To clear your mind I want to rephrase your statement and then tell you about Lorentz force.

Under the influence of a magnetic field a moving - not parallel to this field - charge gets deflected in a plane which is perpendicular to both the direction of the electrons movement and the direction of the magnetic field. (Note that the text between the hyphens “-“ is not necessary because in the case of the same directions of the magnetic field and the electrons movement the plane between them is zero.)

The phenomenon of this deflection is called the Lorentz force.

... the field is not doing any work on the charge.
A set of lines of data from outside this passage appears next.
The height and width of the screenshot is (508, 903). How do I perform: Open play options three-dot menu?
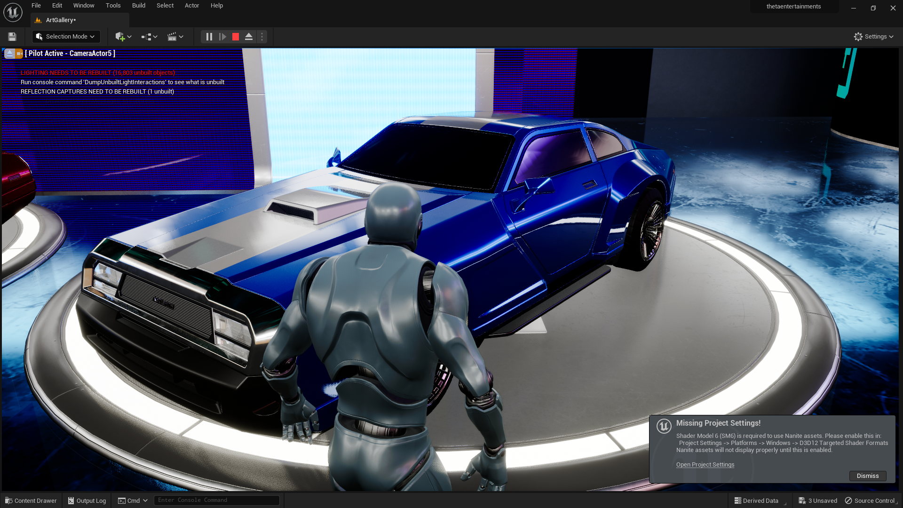262,37
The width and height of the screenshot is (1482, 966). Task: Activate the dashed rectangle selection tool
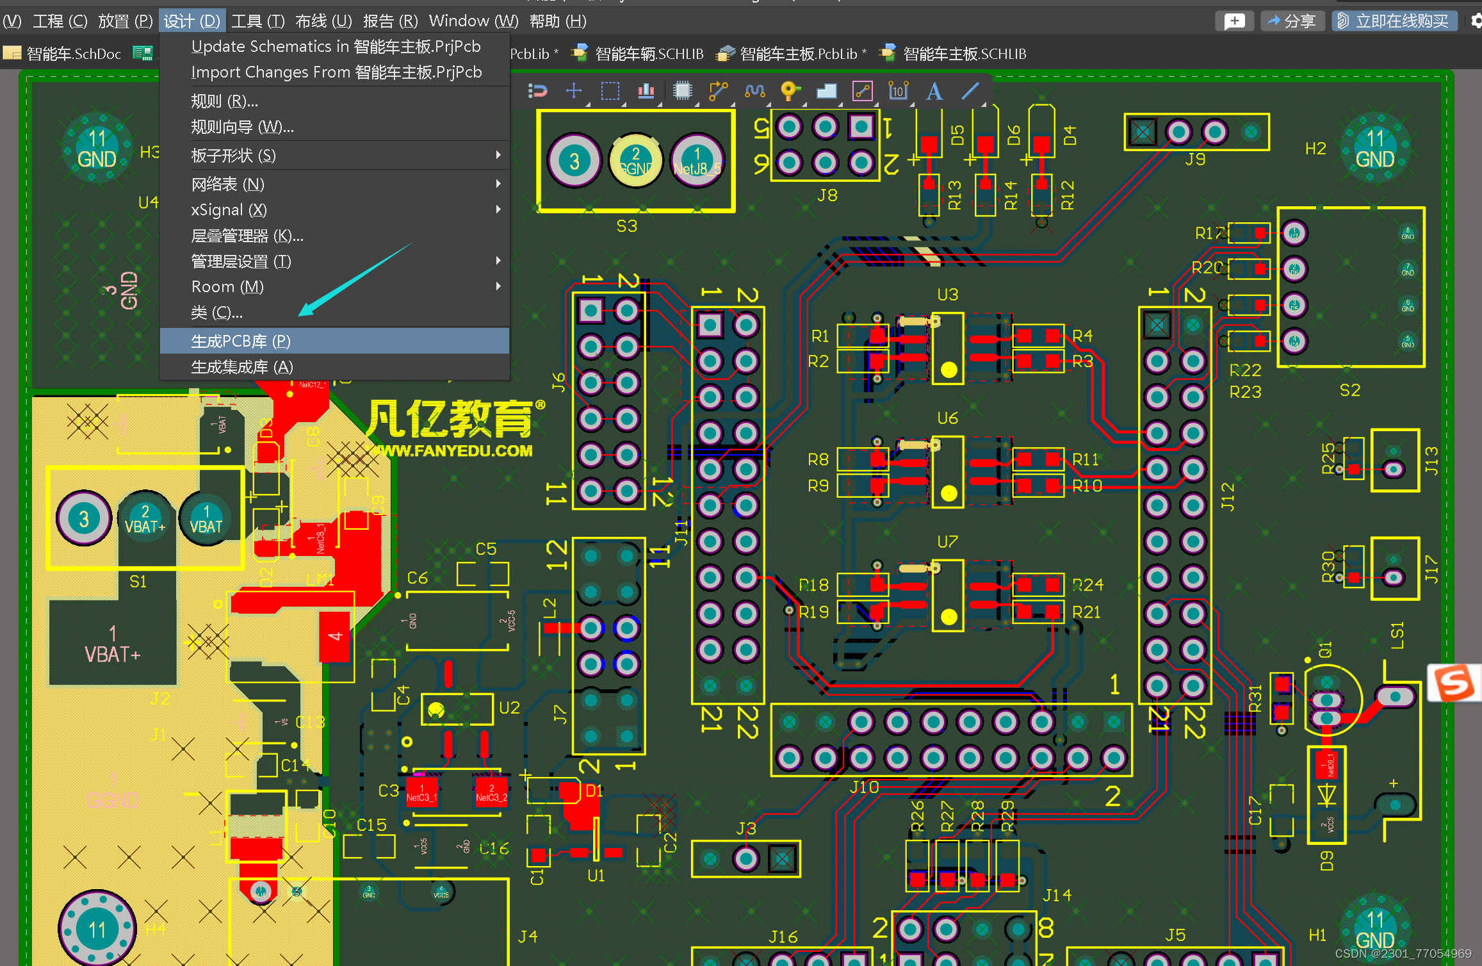click(x=610, y=91)
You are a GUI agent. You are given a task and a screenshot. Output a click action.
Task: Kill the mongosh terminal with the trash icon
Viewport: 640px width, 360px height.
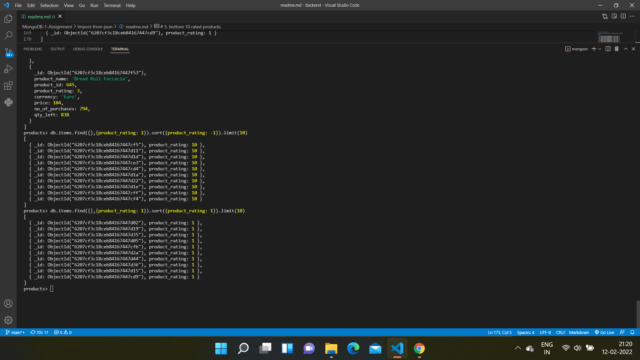pyautogui.click(x=616, y=49)
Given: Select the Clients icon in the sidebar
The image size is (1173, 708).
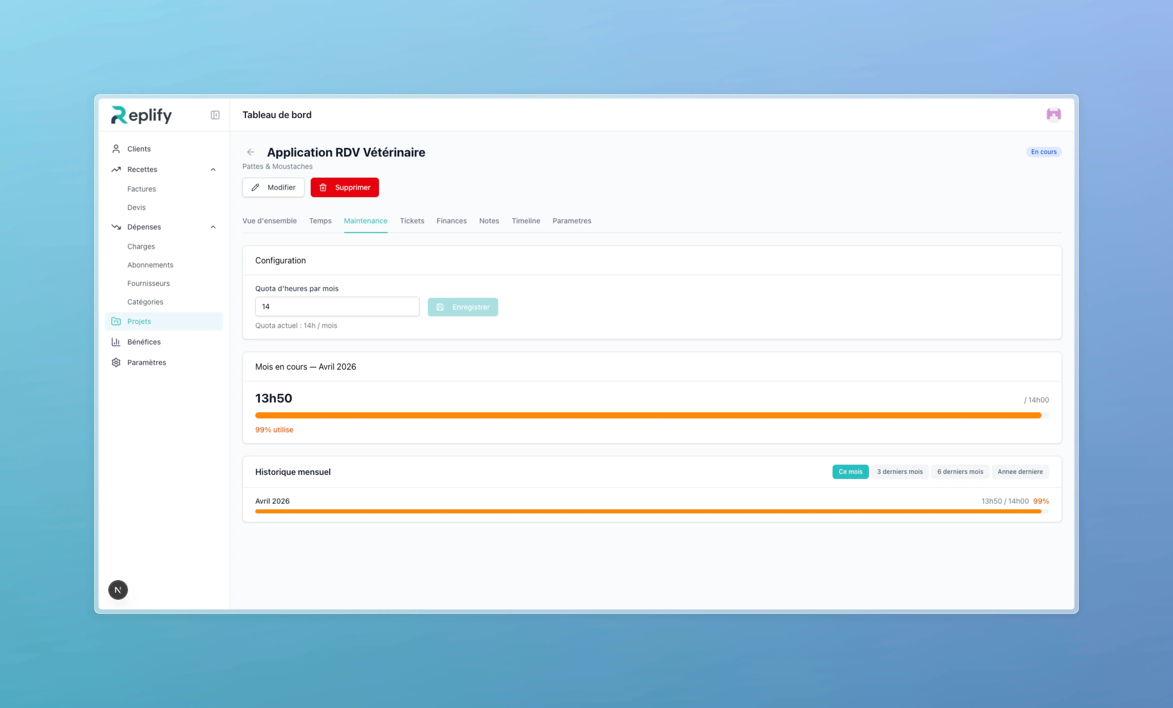Looking at the screenshot, I should click(x=116, y=148).
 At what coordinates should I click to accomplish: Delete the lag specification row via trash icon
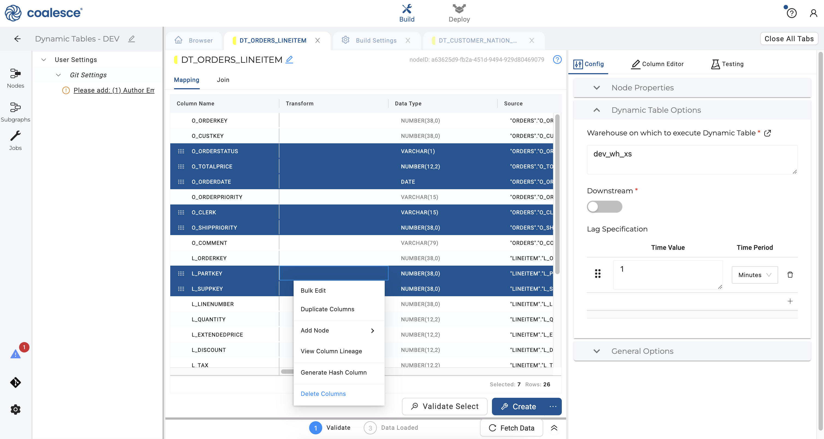click(x=790, y=275)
To explained this phenomenon first one has to recognize that the charge gets deflected permanently. Telling you this you perhaps can conclude that the charge will moves in a circle. But carrying out the experiment with electrons in a Bubble chamber you will observe that the electron moves in a spiral path until in comes to rest.

Furthermore the charge loses permanently kinetic energy and this energy loss is realized in the form of emission of photons from the electron.

The next paragraph is a little bit tricky. Magnetic fields don’t interact with the electric field of a charge. So how the deflection happens? Please realize that the electron has not only an electric field, it has a permanent magnetic dipole too.

Moving into an external magnetic field the electrons magnetic dipole gets aligned and the electrons gets a little bit deflected. This deflection is an acceleration and as you know an acceleration of a charge is accompanied by the emission of electromagnetic radiation (photons). By this emission the electron gets disaligned again and the process starts again, but this time on a lower energy level until the kinetic energy is exhausted.

The magnetic field works like spring. You can do the Lorentz force experiment with an electromagnet as well as with a permanent magnet. The permanent magnet will have the same strength before and after the experiment.The electrons temporarely and periodically influence the shape of the external magnetic field and the external magnetic field align temporarily and periodic the electrons.

Does a force perpendicular to the direction of movement not do work?

Driving your bicycle and coming under the influence of a heavy crosswind you very fast will realize that this perpendicular force will do work. For the Lorentz force the emitted photons do the work. The magnetic field is the catalyst only.